For routes that are idempotent and don’t have bodies, you can edit the service profile and add isRetryable to the retryable route:

  1. spec:
  2. routes:
  3. - name: GET /api/annotations
  4. condition:
  5. method: GET
  6. pathRegex: /api/annotations
  7. isRetryable: true ### ADD THIS LINE ###

Retry Budgets

A retry budget is a mechanism that limits the number of retries that can be performed against a service as a percentage of original requests. This prevents retries from overwhelming your system. By default, retries may add at most an additional 20% to the request load (plus an additional 10 “free” retries per second). These settings can be adjusted by setting a retryBudget on your service profile.

  1. spec:
  2. retryBudget:
  3. retryRatio: 0.2
  4. minRetriesPerSecond: 10
  5. ttl: 10s

Monitoring Retries

Retries can be monitored by using the linkerd viz routes command with the --to flag and the -o wide flag. Since retries are performed on the client-side, we need to use the --to flag to see metrics for requests that one resource is sending to another (from the server’s point of view, retries are just regular requests).
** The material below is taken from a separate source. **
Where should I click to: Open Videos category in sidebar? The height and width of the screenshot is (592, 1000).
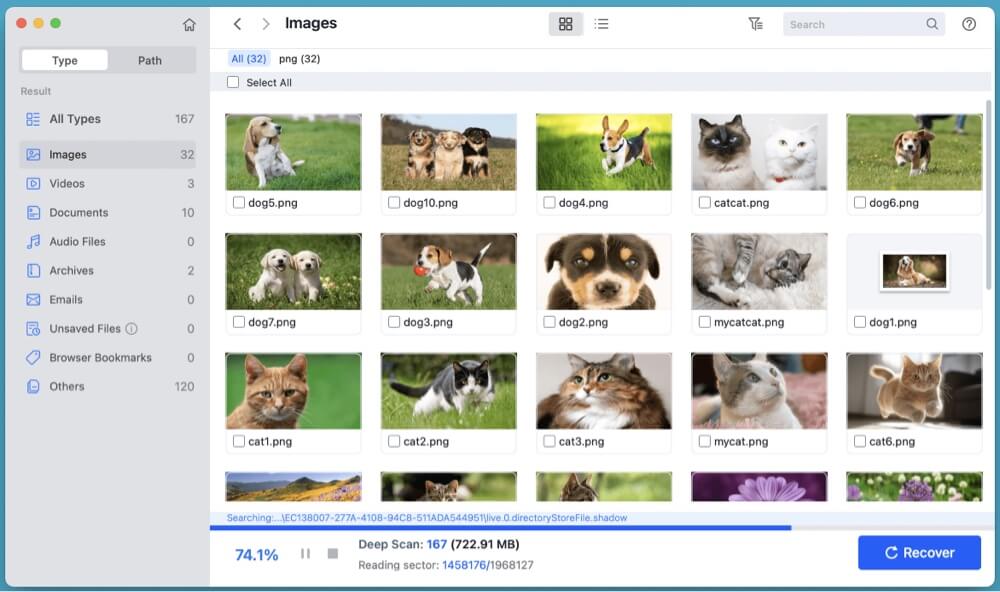click(x=67, y=184)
When both of these flags are specified, the linkerd routes command will differentiate between “effective” and “actual” traffic.

  1. ROUTE SERVICE EFFECTIVE_SUCCESS EFFECTIVE_RPS ACTUAL_SUCCESS ACTUAL_RPS LATENCY_P50 LATENCY_P95 LATENCY_P99
  2. HEAD /authors/{id}.json authors 100.00% 2.8rps 58.45% 4.7rps 7ms 25ms 37ms
  3. [DEFAULT] authors 0.00% 0.0rps 0.00% 0.0rps 0ms 0ms 0ms

Actual requests represent all requests that the client actually sends, including original requests and retries. Effective requests only count the original requests. Since an original request may trigger one or more retries, the actual request volume is usually higher than the effective request volume when retries are enabled. Since an original request may fail the first time, but a retry of that request might succeed, the effective success rate is usually (but not always) higher than the actual success rate.